### Word and element pointing entries
=======

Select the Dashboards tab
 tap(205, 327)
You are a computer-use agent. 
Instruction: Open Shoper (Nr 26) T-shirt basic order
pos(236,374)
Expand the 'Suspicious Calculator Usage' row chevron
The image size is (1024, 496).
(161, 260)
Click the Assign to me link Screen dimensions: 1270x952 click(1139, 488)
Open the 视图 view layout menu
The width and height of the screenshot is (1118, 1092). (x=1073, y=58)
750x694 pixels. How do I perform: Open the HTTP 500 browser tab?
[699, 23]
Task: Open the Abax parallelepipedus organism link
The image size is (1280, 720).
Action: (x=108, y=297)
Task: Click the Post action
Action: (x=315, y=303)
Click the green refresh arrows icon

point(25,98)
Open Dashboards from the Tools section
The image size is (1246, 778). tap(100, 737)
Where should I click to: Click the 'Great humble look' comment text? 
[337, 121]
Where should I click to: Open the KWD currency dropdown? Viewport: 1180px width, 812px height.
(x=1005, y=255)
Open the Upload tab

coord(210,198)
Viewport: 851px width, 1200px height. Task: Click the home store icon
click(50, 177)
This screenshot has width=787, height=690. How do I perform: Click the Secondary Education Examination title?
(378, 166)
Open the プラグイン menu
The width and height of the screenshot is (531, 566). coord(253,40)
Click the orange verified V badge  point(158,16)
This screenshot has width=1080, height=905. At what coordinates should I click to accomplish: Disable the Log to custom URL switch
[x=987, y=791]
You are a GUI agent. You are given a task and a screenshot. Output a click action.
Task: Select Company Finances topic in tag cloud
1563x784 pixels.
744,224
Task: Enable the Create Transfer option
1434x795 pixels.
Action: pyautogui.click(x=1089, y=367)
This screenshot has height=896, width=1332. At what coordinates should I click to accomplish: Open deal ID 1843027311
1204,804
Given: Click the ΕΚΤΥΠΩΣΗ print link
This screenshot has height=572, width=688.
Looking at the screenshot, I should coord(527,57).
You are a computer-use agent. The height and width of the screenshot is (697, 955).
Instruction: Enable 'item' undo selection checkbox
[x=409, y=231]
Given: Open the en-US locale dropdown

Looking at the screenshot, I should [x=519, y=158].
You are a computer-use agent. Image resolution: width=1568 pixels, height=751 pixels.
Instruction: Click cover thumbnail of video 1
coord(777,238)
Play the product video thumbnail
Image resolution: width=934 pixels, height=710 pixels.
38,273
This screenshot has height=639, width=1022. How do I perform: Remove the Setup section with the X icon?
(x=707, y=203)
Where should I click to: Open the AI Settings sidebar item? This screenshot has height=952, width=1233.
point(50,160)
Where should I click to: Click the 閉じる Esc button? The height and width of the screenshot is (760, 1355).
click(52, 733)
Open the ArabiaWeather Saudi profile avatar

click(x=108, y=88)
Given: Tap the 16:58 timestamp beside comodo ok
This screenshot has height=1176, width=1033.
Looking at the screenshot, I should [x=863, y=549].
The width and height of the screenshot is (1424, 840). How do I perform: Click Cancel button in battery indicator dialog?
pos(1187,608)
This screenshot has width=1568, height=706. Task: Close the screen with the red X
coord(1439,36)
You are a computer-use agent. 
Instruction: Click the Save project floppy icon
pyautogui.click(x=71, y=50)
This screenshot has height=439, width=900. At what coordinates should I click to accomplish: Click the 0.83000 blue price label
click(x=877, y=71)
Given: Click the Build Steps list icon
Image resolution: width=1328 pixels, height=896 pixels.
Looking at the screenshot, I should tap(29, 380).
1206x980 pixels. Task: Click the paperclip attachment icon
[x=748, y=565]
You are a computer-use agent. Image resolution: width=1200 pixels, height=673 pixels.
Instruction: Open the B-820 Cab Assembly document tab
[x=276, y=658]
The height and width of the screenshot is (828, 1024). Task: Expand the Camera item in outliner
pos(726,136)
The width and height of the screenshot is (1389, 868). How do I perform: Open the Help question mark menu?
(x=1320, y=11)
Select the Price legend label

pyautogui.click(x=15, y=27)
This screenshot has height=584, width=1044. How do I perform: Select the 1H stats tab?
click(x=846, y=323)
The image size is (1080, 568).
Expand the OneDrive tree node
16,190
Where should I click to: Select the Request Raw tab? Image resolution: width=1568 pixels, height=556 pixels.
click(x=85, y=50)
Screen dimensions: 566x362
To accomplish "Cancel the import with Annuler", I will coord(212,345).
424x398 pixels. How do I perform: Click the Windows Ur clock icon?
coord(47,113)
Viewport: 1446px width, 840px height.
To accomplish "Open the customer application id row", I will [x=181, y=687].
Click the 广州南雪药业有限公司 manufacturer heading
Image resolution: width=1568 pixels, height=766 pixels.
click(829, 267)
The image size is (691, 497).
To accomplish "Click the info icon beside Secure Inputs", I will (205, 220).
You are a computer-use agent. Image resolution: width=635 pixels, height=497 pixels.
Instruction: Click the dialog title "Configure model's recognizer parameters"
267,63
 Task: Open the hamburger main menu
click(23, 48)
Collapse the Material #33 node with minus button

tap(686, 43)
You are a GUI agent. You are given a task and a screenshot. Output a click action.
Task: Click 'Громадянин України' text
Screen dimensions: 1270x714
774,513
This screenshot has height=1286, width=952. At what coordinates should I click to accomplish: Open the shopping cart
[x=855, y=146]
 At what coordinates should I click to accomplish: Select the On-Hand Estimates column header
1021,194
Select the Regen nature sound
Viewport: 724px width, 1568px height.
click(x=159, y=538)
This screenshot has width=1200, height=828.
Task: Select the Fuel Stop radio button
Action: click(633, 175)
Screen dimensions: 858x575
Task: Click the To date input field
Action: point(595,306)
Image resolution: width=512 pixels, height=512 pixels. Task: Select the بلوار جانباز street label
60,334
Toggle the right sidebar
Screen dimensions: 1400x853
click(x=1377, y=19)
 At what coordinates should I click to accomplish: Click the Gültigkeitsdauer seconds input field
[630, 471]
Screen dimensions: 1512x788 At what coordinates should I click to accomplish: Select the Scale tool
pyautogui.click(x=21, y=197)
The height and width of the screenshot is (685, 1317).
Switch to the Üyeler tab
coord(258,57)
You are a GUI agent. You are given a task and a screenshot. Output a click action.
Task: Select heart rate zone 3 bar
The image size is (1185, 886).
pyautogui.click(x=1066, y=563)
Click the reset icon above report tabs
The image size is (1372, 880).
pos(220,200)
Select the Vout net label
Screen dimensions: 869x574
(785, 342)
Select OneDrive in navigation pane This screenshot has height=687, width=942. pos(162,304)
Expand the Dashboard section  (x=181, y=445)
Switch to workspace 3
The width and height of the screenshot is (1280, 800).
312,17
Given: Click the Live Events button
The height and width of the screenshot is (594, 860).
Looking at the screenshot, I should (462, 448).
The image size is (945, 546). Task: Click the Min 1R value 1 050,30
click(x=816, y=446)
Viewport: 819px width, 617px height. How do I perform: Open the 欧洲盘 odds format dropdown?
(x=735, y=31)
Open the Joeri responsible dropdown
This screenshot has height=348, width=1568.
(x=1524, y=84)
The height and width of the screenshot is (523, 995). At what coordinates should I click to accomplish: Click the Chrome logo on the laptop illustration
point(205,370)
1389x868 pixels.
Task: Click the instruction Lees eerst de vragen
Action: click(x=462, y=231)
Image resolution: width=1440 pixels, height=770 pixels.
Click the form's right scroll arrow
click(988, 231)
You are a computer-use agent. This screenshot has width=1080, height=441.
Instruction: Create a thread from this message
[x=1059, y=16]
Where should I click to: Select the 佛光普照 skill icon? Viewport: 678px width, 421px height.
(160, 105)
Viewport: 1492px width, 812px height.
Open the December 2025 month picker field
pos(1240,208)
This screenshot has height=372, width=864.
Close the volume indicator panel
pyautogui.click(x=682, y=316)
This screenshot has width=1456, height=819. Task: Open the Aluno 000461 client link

=======

Rewrite all of the items above, changing every "Viewport" to "Window" and leaving everything else unchanged.

### FINISHED EXERCISE
Select the Dashboards tab
 tap(205, 327)
You are a computer-use agent. 
Instruction: Open Shoper (Nr 26) T-shirt basic order
pos(236,374)
Expand the 'Suspicious Calculator Usage' row chevron
The image size is (1024, 496).
(161, 260)
Click the Assign to me link Screen dimensions: 1270x952 click(1139, 488)
Open the 视图 view layout menu
The width and height of the screenshot is (1118, 1092). (x=1073, y=58)
750x694 pixels. How do I perform: Open the HTTP 500 browser tab?
[699, 23]
Task: Open the Abax parallelepipedus organism link
The image size is (1280, 720).
Action: (x=108, y=297)
Task: Click the Post action
Action: (x=315, y=303)
Click the green refresh arrows icon

point(25,98)
Open Dashboards from the Tools section
The image size is (1246, 778). tap(100, 737)
Where should I click to: Click the 'Great humble look' comment text? 
[337, 121]
Where should I click to: Open the KWD currency dropdown? Window: 1180px width, 812px height.
(x=1005, y=255)
Open the Upload tab

coord(210,198)
Window: 851px width, 1200px height. Task: Click the home store icon
click(50, 177)
This screenshot has width=787, height=690. How do I perform: Click the Secondary Education Examination title?
(378, 166)
Open the プラグイン menu
The width and height of the screenshot is (531, 566). coord(253,40)
Click the orange verified V badge  point(158,16)
This screenshot has width=1080, height=905. At what coordinates should I click to accomplish: Disable the Log to custom URL switch
[x=987, y=791]
You are a GUI agent. You are given a task and a screenshot. Output a click action.
Task: Select Company Finances topic in tag cloud
1563x784 pixels.
744,224
Task: Enable the Create Transfer option
1434x795 pixels.
Action: pyautogui.click(x=1089, y=367)
This screenshot has height=896, width=1332. At what coordinates should I click to accomplish: Open deal ID 1843027311
1204,804
Given: Click the ΕΚΤΥΠΩΣΗ print link
This screenshot has height=572, width=688.
Looking at the screenshot, I should coord(527,57).
You are a computer-use agent. The height and width of the screenshot is (697, 955).
Instruction: Enable 'item' undo selection checkbox
[x=409, y=231]
Given: Open the en-US locale dropdown

Looking at the screenshot, I should [x=519, y=158].
You are a computer-use agent. Image resolution: width=1568 pixels, height=751 pixels.
Instruction: Click cover thumbnail of video 1
coord(777,238)
Play the product video thumbnail
Image resolution: width=934 pixels, height=710 pixels.
38,273
This screenshot has height=639, width=1022. How do I perform: Remove the Setup section with the X icon?
(x=707, y=203)
Where should I click to: Open the AI Settings sidebar item? This screenshot has height=952, width=1233.
point(50,160)
Where should I click to: Click the 閉じる Esc button? The height and width of the screenshot is (760, 1355).
click(52, 733)
Open the ArabiaWeather Saudi profile avatar

click(x=108, y=88)
Given: Tap the 16:58 timestamp beside comodo ok
This screenshot has height=1176, width=1033.
Looking at the screenshot, I should [x=863, y=549].
The width and height of the screenshot is (1424, 840). How do I perform: Click Cancel button in battery indicator dialog?
pos(1187,608)
This screenshot has width=1568, height=706. Task: Close the screen with the red X
coord(1439,36)
You are a computer-use agent. 
Instruction: Click the Save project floppy icon
pyautogui.click(x=71, y=50)
This screenshot has height=439, width=900. At what coordinates should I click to accomplish: Click the 0.83000 blue price label
click(x=877, y=71)
Given: Click the Build Steps list icon
Image resolution: width=1328 pixels, height=896 pixels.
Looking at the screenshot, I should tap(29, 380).
1206x980 pixels. Task: Click the paperclip attachment icon
[x=748, y=565]
You are a computer-use agent. Image resolution: width=1200 pixels, height=673 pixels.
Instruction: Open the B-820 Cab Assembly document tab
[x=276, y=658]
The height and width of the screenshot is (828, 1024). Task: Expand the Camera item in outliner
pos(726,136)
The width and height of the screenshot is (1389, 868). How do I perform: Open the Help question mark menu?
(x=1320, y=11)
Select the Price legend label

pyautogui.click(x=15, y=27)
This screenshot has height=584, width=1044. How do I perform: Select the 1H stats tab?
click(x=846, y=323)
The image size is (1080, 568).
Expand the OneDrive tree node
16,190
Where should I click to: Select the Request Raw tab? Image resolution: width=1568 pixels, height=556 pixels.
click(x=85, y=50)
Screen dimensions: 566x362
To accomplish "Cancel the import with Annuler", I will coord(212,345).
424x398 pixels. How do I perform: Click the Windows Ur clock icon?
coord(47,113)
Window: 1446px width, 840px height.
To accomplish "Open the customer application id row", I will [x=181, y=687].
Click the 广州南雪药业有限公司 manufacturer heading
Image resolution: width=1568 pixels, height=766 pixels.
click(829, 267)
The image size is (691, 497).
To accomplish "Click the info icon beside Secure Inputs", I will (205, 220).
You are a computer-use agent. Image resolution: width=635 pixels, height=497 pixels.
Instruction: Click the dialog title "Configure model's recognizer parameters"
267,63
 Task: Open the hamburger main menu
click(23, 48)
Collapse the Material #33 node with minus button

tap(686, 43)
You are a GUI agent. You are given a task and a screenshot. Output a click action.
Task: Click 'Громадянин України' text
Screen dimensions: 1270x714
774,513
This screenshot has height=1286, width=952. At what coordinates should I click to accomplish: Open the shopping cart
[x=855, y=146]
 At what coordinates should I click to accomplish: Select the On-Hand Estimates column header
1021,194
Select the Regen nature sound
Window: 724px width, 1568px height.
click(x=159, y=538)
This screenshot has width=1200, height=828.
Task: Select the Fuel Stop radio button
Action: click(633, 175)
Screen dimensions: 858x575
Task: Click the To date input field
Action: point(595,306)
Image resolution: width=512 pixels, height=512 pixels. Task: Select the بلوار جانباز street label
60,334
Toggle the right sidebar
Screen dimensions: 1400x853
click(x=1377, y=19)
 At what coordinates should I click to accomplish: Click the Gültigkeitsdauer seconds input field
[630, 471]
Screen dimensions: 1512x788 At what coordinates should I click to accomplish: Select the Scale tool
pyautogui.click(x=21, y=197)
The height and width of the screenshot is (685, 1317).
Switch to the Üyeler tab
coord(258,57)
You are a GUI agent. You are given a task and a screenshot. Output a click action.
Task: Select heart rate zone 3 bar
The image size is (1185, 886).
pyautogui.click(x=1066, y=563)
Click the reset icon above report tabs
The image size is (1372, 880).
pos(220,200)
Select the Vout net label
Screen dimensions: 869x574
(785, 342)
Select OneDrive in navigation pane This screenshot has height=687, width=942. pos(162,304)
Expand the Dashboard section  (x=181, y=445)
Switch to workspace 3
The width and height of the screenshot is (1280, 800).
312,17
Given: Click the Live Events button
The height and width of the screenshot is (594, 860).
Looking at the screenshot, I should (462, 448).
The image size is (945, 546). Task: Click the Min 1R value 1 050,30
click(x=816, y=446)
Window: 819px width, 617px height. How do I perform: Open the 欧洲盘 odds format dropdown?
(x=735, y=31)
Open the Joeri responsible dropdown
This screenshot has height=348, width=1568.
(x=1524, y=84)
The height and width of the screenshot is (523, 995). At what coordinates should I click to accomplish: Click the Chrome logo on the laptop illustration
point(205,370)
1389x868 pixels.
Task: Click the instruction Lees eerst de vragen
Action: click(x=462, y=231)
Image resolution: width=1440 pixels, height=770 pixels.
Click the form's right scroll arrow
click(988, 231)
You are a computer-use agent. This screenshot has width=1080, height=441.
Instruction: Create a thread from this message
[x=1059, y=16]
Where should I click to: Select the 佛光普照 skill icon? Window: 678px width, 421px height.
(160, 105)
Window: 1492px width, 812px height.
Open the December 2025 month picker field
pos(1240,208)
This screenshot has height=372, width=864.
Close the volume indicator panel
pyautogui.click(x=682, y=316)
This screenshot has width=1456, height=819. Task: Open the Aluno 000461 client link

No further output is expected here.